- DATA FOR THE TASK

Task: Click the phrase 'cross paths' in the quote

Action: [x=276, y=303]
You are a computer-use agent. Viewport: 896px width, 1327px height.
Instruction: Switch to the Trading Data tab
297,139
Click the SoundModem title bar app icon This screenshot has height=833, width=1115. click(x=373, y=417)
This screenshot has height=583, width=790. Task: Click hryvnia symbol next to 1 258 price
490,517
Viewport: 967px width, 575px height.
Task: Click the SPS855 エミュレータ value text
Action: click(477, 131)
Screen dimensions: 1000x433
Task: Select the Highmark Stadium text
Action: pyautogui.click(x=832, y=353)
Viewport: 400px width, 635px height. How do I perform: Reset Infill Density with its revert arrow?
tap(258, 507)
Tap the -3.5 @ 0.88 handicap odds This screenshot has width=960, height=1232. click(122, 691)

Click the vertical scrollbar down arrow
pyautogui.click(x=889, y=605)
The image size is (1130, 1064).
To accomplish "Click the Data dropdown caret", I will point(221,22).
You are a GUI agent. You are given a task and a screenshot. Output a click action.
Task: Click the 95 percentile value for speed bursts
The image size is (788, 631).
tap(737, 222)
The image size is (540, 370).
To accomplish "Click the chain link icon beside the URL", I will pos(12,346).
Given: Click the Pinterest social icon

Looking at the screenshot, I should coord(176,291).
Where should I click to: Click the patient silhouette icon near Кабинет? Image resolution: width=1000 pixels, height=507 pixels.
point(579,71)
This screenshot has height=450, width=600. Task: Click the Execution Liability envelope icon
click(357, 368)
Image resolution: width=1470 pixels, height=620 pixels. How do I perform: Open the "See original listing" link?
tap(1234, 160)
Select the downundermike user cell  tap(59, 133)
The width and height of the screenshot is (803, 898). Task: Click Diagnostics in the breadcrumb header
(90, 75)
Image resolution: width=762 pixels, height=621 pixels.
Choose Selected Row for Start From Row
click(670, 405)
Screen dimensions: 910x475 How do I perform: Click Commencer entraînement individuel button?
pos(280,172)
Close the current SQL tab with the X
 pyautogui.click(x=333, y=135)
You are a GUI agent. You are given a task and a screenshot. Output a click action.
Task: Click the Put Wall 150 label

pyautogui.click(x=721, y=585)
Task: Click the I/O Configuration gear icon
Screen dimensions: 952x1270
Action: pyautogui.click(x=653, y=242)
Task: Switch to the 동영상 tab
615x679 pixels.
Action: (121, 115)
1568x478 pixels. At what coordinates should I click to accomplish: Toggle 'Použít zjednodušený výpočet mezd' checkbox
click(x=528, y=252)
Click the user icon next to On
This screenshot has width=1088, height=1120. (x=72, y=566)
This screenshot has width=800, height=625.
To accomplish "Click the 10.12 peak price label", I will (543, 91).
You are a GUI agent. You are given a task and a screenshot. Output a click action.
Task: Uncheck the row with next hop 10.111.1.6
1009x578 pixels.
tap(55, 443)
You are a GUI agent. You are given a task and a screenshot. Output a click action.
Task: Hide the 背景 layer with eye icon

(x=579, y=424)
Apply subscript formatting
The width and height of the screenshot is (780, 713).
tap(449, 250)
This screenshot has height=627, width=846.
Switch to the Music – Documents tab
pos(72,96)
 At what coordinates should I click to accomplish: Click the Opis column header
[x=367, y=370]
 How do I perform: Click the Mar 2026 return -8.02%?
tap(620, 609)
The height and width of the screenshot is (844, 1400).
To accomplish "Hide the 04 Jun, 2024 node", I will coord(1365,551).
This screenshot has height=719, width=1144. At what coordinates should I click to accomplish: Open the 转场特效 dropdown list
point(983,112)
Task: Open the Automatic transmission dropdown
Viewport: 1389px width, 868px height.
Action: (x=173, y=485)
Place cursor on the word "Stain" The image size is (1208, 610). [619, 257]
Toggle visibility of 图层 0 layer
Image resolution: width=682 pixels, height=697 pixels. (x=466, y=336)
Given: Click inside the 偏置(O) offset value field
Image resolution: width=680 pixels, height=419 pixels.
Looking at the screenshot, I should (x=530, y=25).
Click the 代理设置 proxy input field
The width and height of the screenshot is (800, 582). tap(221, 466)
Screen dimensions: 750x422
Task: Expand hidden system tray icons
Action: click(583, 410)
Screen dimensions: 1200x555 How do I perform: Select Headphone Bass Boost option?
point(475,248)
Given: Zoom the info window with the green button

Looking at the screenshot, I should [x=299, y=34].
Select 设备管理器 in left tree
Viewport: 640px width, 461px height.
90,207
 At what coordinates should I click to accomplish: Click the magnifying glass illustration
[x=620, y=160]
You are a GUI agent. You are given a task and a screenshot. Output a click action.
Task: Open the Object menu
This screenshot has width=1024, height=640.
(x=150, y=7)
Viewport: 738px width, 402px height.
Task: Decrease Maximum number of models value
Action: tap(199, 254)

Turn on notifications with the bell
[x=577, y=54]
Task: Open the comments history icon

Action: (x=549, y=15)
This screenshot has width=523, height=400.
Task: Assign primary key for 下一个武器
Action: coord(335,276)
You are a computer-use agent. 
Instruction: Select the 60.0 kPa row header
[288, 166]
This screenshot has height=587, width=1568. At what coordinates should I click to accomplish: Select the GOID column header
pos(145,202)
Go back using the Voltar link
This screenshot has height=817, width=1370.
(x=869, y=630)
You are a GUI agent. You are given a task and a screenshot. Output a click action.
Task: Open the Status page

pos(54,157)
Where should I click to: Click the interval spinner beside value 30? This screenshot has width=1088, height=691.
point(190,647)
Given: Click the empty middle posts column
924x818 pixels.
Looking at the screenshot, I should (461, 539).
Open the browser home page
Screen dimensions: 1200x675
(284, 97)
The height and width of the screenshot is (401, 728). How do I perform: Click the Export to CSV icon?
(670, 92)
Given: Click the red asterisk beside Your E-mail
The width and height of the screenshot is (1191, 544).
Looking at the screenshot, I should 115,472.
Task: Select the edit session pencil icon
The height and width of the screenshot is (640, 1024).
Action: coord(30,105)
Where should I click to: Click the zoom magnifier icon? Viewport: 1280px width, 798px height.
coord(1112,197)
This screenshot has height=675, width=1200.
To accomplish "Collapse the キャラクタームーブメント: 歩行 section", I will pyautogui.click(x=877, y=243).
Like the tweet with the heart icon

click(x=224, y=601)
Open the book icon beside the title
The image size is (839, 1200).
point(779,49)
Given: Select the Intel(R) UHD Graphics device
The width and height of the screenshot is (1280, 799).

- TASK
Repeat every line of the data word for word until you have repeated the line that contains "Click the SoundModem", which is the last one to include.

- EXERCISE ANSWER
Task: Click the phrase 'cross paths' in the quote

Action: [x=276, y=303]
You are a computer-use agent. Viewport: 896px width, 1327px height.
Instruction: Switch to the Trading Data tab
297,139
Click the SoundModem title bar app icon This screenshot has height=833, width=1115. click(x=373, y=417)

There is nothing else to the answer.